**Problem:** Repeat exactly, and only, the lines below starting at the line that contains "Image resolution: width=1080" and ending at the line that contains "Given: Open the", inclusive of both.

**Input for this task:**
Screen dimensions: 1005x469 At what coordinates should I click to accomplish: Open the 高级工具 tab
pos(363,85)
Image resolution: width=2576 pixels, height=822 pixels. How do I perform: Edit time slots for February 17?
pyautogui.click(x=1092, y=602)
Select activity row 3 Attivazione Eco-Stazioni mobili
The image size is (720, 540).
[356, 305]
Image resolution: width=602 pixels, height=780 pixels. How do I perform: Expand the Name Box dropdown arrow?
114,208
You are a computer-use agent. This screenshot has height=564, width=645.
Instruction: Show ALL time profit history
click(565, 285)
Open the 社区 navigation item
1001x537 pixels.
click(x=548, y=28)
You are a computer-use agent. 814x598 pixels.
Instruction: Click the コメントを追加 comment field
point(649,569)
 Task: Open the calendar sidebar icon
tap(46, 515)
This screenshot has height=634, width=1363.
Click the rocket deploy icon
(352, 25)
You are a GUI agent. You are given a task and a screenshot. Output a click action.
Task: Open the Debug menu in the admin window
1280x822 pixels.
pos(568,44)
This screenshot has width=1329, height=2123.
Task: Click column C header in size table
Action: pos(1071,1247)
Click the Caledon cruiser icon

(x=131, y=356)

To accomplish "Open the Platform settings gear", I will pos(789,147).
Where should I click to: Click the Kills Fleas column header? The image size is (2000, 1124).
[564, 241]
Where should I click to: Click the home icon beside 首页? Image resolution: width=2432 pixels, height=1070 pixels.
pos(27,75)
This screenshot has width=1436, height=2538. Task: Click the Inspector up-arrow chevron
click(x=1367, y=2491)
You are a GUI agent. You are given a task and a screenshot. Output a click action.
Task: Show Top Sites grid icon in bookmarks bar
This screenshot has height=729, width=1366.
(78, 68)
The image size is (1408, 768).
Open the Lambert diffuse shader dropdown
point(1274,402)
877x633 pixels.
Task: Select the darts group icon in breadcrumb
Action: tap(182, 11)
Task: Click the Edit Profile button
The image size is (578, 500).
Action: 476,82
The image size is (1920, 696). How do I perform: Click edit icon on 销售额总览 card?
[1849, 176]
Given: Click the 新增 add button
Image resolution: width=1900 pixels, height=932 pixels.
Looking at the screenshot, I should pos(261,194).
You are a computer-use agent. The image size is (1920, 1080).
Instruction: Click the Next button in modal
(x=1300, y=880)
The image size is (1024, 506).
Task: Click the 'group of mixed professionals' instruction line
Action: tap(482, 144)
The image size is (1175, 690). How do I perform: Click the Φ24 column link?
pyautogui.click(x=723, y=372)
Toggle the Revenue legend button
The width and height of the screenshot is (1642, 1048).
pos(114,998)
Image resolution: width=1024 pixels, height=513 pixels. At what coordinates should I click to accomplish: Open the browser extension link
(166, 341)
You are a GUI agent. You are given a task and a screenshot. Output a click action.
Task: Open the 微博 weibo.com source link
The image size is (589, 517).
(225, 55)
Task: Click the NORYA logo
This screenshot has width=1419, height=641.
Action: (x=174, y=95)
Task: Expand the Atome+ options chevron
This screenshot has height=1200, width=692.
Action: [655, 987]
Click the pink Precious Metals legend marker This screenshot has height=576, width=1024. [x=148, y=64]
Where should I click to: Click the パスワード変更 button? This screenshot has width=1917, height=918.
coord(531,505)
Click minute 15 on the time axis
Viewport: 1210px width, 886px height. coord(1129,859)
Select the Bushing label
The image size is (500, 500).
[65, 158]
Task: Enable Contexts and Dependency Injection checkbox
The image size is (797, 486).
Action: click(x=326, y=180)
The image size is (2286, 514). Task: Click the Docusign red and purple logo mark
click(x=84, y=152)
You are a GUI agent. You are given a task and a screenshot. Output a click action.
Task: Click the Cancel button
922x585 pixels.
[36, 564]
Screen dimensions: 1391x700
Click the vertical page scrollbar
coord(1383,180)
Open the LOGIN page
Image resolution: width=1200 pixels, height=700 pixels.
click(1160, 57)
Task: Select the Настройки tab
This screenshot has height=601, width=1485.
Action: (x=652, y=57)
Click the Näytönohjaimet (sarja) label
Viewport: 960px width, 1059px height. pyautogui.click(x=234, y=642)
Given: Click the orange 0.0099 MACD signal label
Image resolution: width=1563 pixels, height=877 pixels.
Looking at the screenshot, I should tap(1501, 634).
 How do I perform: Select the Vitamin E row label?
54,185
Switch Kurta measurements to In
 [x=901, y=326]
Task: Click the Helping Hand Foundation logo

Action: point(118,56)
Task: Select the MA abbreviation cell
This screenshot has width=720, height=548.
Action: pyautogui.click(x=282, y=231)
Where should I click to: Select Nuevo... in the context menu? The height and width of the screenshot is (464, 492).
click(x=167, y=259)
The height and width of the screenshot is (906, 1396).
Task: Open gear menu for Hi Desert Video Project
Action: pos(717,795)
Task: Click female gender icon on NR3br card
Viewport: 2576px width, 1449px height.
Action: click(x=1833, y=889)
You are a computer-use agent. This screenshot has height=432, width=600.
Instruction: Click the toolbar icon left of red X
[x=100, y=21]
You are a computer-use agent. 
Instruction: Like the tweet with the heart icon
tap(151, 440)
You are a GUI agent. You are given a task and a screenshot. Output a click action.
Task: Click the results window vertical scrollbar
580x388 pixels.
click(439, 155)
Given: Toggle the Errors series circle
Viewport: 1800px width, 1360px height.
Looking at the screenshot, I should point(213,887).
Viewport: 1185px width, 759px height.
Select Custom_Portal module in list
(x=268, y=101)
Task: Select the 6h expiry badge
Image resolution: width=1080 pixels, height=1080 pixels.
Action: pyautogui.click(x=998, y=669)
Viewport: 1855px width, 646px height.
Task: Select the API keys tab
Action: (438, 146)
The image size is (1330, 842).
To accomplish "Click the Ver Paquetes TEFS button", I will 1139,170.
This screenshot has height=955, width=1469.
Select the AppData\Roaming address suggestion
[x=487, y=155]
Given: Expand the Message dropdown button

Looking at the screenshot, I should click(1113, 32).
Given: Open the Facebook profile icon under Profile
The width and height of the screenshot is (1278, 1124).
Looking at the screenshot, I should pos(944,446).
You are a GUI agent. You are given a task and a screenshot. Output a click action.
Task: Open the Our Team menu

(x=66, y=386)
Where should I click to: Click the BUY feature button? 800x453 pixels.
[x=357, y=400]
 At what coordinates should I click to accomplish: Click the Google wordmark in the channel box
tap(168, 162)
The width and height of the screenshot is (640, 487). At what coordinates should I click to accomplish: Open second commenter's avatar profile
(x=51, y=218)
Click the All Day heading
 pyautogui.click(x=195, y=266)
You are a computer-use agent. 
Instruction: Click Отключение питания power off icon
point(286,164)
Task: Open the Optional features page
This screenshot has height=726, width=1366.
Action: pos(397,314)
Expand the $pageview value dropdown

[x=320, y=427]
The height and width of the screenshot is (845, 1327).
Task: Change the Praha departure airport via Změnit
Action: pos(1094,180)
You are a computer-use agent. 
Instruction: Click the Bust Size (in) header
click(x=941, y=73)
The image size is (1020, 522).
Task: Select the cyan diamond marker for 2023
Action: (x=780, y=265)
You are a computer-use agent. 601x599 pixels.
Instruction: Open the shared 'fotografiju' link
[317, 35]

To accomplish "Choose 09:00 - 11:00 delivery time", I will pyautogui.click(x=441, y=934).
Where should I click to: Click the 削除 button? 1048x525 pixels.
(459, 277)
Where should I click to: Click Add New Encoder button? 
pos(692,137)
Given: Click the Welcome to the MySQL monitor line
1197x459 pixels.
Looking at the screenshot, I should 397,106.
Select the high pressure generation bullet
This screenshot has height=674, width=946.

**Result of this task:**
Image resolution: width=1080 pixels, height=1080 pixels.
Action: pyautogui.click(x=998, y=669)
Viewport: 1855px width, 646px height.
Task: Select the API keys tab
Action: (438, 146)
The image size is (1330, 842).
To accomplish "Click the Ver Paquetes TEFS button", I will 1139,170.
This screenshot has height=955, width=1469.
Select the AppData\Roaming address suggestion
[x=487, y=155]
Given: Expand the Message dropdown button

Looking at the screenshot, I should click(1113, 32).
Given: Open the Facebook profile icon under Profile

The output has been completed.